こうしていろんな世代と仕事をしてくると、今の若者と一緒に働くには、縦の関係と横の関係を共存させることが必要なのではないかと思うようになってきた。自身が経営者だから、院長だからと椅子に腰掛け、鞭で叩くのは全く違うし、いつまでも先頭を歩き続けるのもなんだか違うと思っている。
そういう中で、縦なのか横なのかと考えるのではなく、縦も横も必要ではないか。
 前述した若者の感受性を育てるにはどうしたらいいのか。これは横社会。ガンガン食いついてくる若者は別として、つい自分の価値観を押し付けたくなるところは我慢し、若者の考えをしっかり聴ける環境は作るべきだろう。しかし職人として、先輩として教えていかなければいけないところは横のようで縦になることがあるかもしれない。そういう意味で縦一辺倒ではいけないのではないかと。

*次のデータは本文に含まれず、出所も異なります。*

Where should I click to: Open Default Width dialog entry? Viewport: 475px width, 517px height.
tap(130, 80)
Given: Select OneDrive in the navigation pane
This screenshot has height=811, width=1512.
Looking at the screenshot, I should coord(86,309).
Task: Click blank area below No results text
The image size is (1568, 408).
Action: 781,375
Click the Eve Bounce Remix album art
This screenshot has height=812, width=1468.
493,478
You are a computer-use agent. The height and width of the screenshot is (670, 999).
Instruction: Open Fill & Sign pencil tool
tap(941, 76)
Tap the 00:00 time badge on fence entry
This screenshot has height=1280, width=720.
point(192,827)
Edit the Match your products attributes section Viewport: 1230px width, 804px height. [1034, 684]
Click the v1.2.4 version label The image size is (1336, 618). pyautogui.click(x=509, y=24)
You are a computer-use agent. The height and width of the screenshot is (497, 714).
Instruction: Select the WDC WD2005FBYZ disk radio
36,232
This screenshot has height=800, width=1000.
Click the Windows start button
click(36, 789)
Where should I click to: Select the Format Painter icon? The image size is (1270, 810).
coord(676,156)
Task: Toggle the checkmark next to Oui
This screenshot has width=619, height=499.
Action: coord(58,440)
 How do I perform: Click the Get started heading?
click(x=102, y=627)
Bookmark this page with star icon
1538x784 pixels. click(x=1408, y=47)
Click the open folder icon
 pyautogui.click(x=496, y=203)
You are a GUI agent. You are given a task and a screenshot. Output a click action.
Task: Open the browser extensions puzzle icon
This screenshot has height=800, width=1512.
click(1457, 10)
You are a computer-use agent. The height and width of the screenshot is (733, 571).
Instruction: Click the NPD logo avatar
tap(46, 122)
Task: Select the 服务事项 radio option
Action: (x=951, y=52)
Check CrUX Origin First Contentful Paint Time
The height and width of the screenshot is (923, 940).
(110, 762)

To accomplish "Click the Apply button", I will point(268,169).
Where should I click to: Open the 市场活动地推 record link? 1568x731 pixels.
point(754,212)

時々一緒に働くことがある若い柔整師に今考えている横社会の話をした。「めっちゃいいっすね」と喜んでいたが、数日するとその若者は私にタメ口になっていた。
「そういう横じゃないんだけど」。

理想を現実に叶える道のりはどうやら険しそうだ。





この記事が気に入ったらサポートをしてみませんか?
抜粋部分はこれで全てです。